• Excerpted passage
Fluent collections

Published on Tuesday, 17 March 2015

Introduction to fluent interfaces

Odds are you have heard about fluent interfaces before. No worries if you haven't, you do know about them, but if you want a deep read go to Fowler's article and refresh your knowledge. In essence, fluent interfaces are a style of programming aimed to make code more readable, more semantic and resemble more closely to the underlying domain.

A common usage for fluent interfaces is in mock frameworks, as we can see in the following PHPUnit snippet.

# PHPUnit mocks
        
        $repository = $this->getMock('Repository', ['find']);
        $repository->expects($this->once)
          ->method('find')
          ->with($the_id)
          ->will($this->returnValue(false));
        

Another good use for fluent interfaces is builders.

# Fluent builder in Ruby
        
        vehicle = VehicleBuilder.new.
          with_brand('Seat').
          with_model('Panda').
          having_kilometers(40_000).
          aged(12).
          build
        

Today I want to talk about a misused case of fluent interface: fluent collections.

Fluent collections

It is very common to find snippets of code like the following one:

# Primitive looping
        
        trips.each do |trip|
          if trip.from == 'VLC' && trip.to == 'NYC'
            trip.cancel!

• Recorded information
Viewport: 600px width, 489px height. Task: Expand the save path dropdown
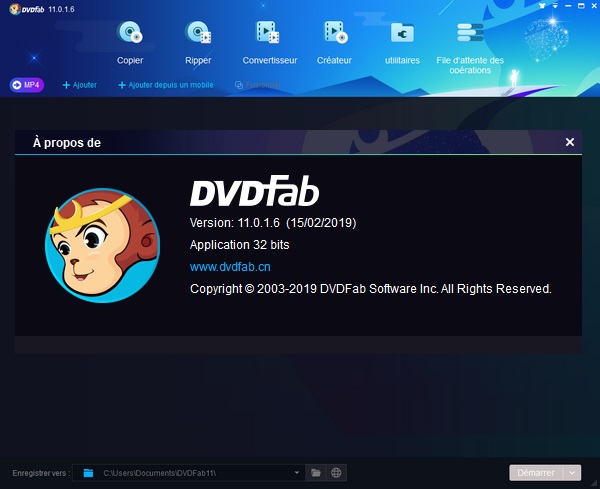point(297,473)
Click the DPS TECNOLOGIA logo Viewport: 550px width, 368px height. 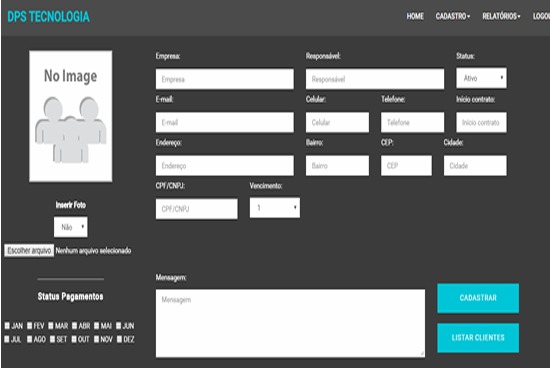48,17
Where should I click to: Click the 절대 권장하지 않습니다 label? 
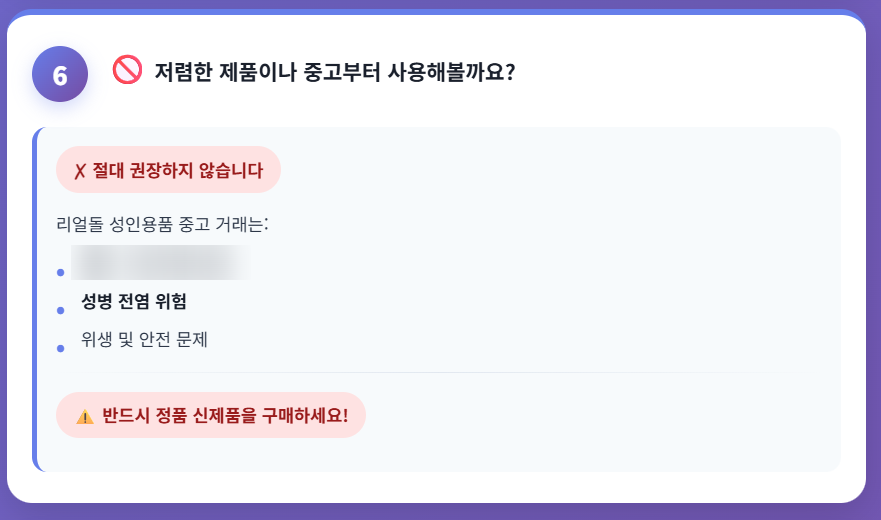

• Directions
(1) Can you print the part of the fluent collections post that begins at the words "Introduction to fluent" and stops after the words "->with($the_id)"?
(2) In the fluent collections post, which methods are chained after "VehicleBuilder.new" in the Ruby builder snippet?

• Task results
(1)
Introduction to fluent interfaces

Odds are you have heard about fluent interfaces before. No worries if you haven't, you do know about them, but if you want a deep read go to Fowler's article and refresh your knowledge. In essence, fluent interfaces are a style of programming aimed to make code more readable, more semantic and resemble more closely to the underlying domain.

A common usage for fluent interfaces is in mock frameworks, as we can see in the following PHPUnit snippet.

# PHPUnit mocks
        
        $repository = $this->getMock('Repository', ['find']);
        $repository->expects($this->once)
          ->method('find')
          ->with($the_id)

(2) with_brand, with_model, having_kilometers, aged, build